In the summer of 2019, the 38th commandant of the Marine Corps, Gen. David Berger, published his Commandant’s Planning Guidance, intended to align the Marine Corps with the 2018 National Defense Strategy. While it is standard for a new service chief to issue such a “vision” statement, Berger’s plan was noteworthy for its revolutionary character.
The guidance immediately generated discussion and debate. As a recent Wall Street Journal opinion piece by Jim Webb, legendary Marine, former secretary of the Navy, and U.S. senator from Virginia, illustrates, the debate has only intensified.
Berger argued that the Marine Corps is not organized, trained, equipped, or postured to meet the demands of great power competition against China. As Berger wrote in an article explaining his actions:
Accordingly, Berger’s planning guidance features three major changes: a focus on China and the Indo-Pacific region, a return to the Corps’ naval roots, and a willingness to change force structure and acquisition priorities radically.

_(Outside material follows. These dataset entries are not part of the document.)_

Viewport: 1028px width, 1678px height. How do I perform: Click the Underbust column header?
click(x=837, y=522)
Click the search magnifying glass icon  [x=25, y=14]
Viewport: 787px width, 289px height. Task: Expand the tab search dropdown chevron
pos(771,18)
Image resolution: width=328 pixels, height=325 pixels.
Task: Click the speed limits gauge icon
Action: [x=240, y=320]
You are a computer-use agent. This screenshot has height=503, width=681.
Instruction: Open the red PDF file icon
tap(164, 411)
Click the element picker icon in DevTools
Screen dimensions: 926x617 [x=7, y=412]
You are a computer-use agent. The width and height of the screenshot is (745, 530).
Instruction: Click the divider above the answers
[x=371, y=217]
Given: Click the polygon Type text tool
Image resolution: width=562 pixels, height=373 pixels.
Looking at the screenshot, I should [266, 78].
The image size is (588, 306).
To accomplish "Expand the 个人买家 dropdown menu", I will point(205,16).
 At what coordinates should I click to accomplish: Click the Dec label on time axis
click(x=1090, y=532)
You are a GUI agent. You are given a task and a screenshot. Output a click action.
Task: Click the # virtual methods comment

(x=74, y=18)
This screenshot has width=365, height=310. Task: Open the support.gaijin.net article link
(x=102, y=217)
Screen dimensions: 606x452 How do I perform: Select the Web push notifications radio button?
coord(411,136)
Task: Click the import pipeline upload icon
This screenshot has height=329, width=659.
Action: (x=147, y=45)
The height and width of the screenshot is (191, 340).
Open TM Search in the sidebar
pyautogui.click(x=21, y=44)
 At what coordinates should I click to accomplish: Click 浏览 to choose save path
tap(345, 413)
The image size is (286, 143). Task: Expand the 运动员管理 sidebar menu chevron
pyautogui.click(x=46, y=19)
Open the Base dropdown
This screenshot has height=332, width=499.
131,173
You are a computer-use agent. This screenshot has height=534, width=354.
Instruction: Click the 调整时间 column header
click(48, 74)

His assessment is based on the recognition that for some time, China has been pursuing what’s known as an anti-access/area denial (A2/AD) strategy, which in this case plays out through Beijing’s deployment of a layered cruise and ballistic missile system to threaten U.S. and allied forces operating in the Western Pacific. Berger intends for the Marines to counter China’s strategy by focusing on the “first island chain,” which is a barrier running parallel to China and stretching from Japan to the South China Sea, in conjunction with other U.S. forces and allies.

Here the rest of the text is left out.